Saved data entries:

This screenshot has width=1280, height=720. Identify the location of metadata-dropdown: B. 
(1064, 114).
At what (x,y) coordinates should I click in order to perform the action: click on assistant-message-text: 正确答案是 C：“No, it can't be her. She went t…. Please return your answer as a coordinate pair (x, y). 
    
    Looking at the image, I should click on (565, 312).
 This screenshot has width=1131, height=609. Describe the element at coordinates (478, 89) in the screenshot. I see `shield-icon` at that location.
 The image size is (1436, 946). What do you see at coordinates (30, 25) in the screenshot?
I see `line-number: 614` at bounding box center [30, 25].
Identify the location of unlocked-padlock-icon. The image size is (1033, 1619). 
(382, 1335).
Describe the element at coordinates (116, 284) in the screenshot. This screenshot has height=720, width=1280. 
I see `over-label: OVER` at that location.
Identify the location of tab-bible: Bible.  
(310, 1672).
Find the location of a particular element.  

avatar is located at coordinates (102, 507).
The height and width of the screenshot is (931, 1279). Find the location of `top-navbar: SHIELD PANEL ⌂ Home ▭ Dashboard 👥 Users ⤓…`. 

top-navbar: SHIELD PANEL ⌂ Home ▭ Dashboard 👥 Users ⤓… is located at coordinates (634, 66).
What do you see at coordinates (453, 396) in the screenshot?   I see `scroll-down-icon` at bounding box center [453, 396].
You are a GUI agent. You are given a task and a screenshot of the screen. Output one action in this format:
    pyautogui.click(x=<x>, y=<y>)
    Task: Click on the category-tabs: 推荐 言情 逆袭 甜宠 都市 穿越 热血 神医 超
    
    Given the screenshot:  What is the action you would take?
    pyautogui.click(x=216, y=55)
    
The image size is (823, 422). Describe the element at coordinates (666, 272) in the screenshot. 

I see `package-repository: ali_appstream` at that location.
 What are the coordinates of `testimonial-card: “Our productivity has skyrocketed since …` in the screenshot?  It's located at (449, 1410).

• **Work instructions**:
Can you format the lines that start at the one containing "Find the location of a particular element." and end at the one containing "top-navbar: SHIELD PANEL ⌂ Home ▭ Dashboard 👥 Users ⤓… is" as a numbered list, with blank lines left out?

• **Solved exercise**:
1. Find the location of a particular element.  
2. avatar is located at coordinates (102, 507).
3. The height and width of the screenshot is (931, 1279). Find the location of `top-navbar: SHIELD PANEL ⌂ Home ▭ Dashboard 👥 Users ⤓…`. 
4. top-navbar: SHIELD PANEL ⌂ Home ▭ Dashboard 👥 Users ⤓… is located at coordinates (634, 66).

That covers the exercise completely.